Of course, one could argue whether the loss of precision from the path simplification is better or worse than that lost by rasterizing it.
Anyway, here’s the result.
Wow. Thank you!
Interestingly, when I load this in the GFUI, it looks fine.
But when I use my (crummy) raster Corel PaintShopPro X8, it looks quite confused (as if a lot of points are missing…)
Is there a way to “proof” an engraving on cardboard or paper (i.e., some inexpensive material that I have on hand)?
Here’s one weird trick that helped me several times when I found myself confronted by these inscrutable controls:
I just create a new document, draw a red square, draw a blue square on top of it, and experiment with different buttons to see what they do.
Sometimes the “live” document you’re trying to fix just has too much going on to make it obvious what the effect is, but once you’ve found the right tool, you can go back to it and it makes sense. Either that, or read a handy tutorial like http://www.bittbox.com/illustrator/pathfinder-explained
There are also tutorials for it in the Tips and Tricks Matrix, if you don’t want to learn how to use it by poking around.
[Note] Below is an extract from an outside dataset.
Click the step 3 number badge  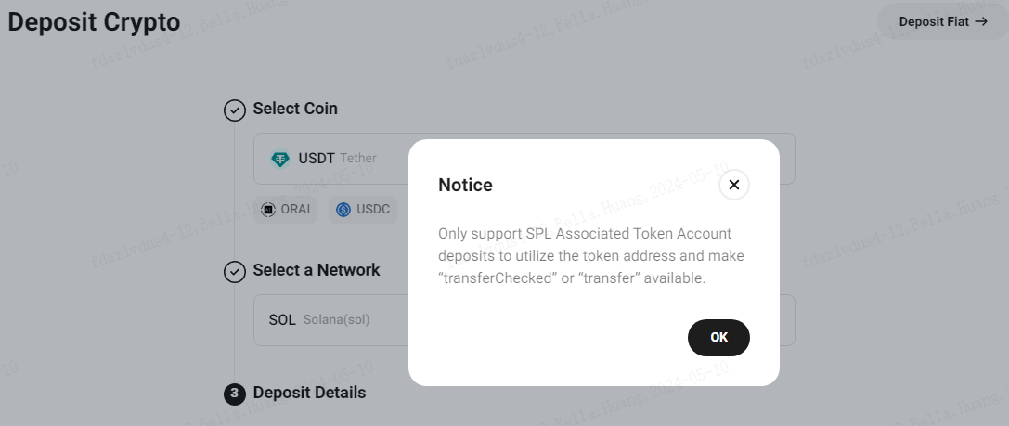(x=234, y=394)
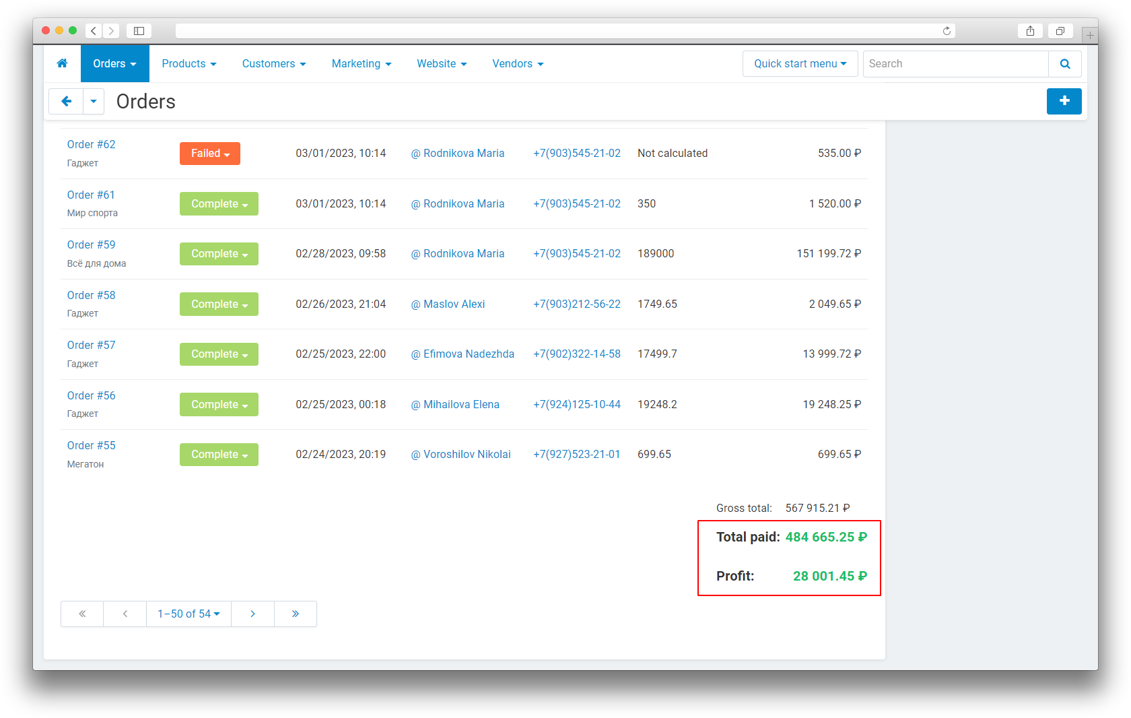Open the Failed status dropdown for Order #62
The width and height of the screenshot is (1131, 718).
click(209, 154)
The one to start with is this one. It will answer a lot of questions about what the interface is looking for. (Ultimately saving a lot of time and frustration.)
(Plus there’s a whole category for tips and tutorials on using a lot of popular design programs with this thing.)
Perfect! Asante sana!
I’ve generally avoided the Tips and Tricks section though because it’s of unpredictable quality and some of the content is wrong or misleading. That particular tutorial, however, is excellent.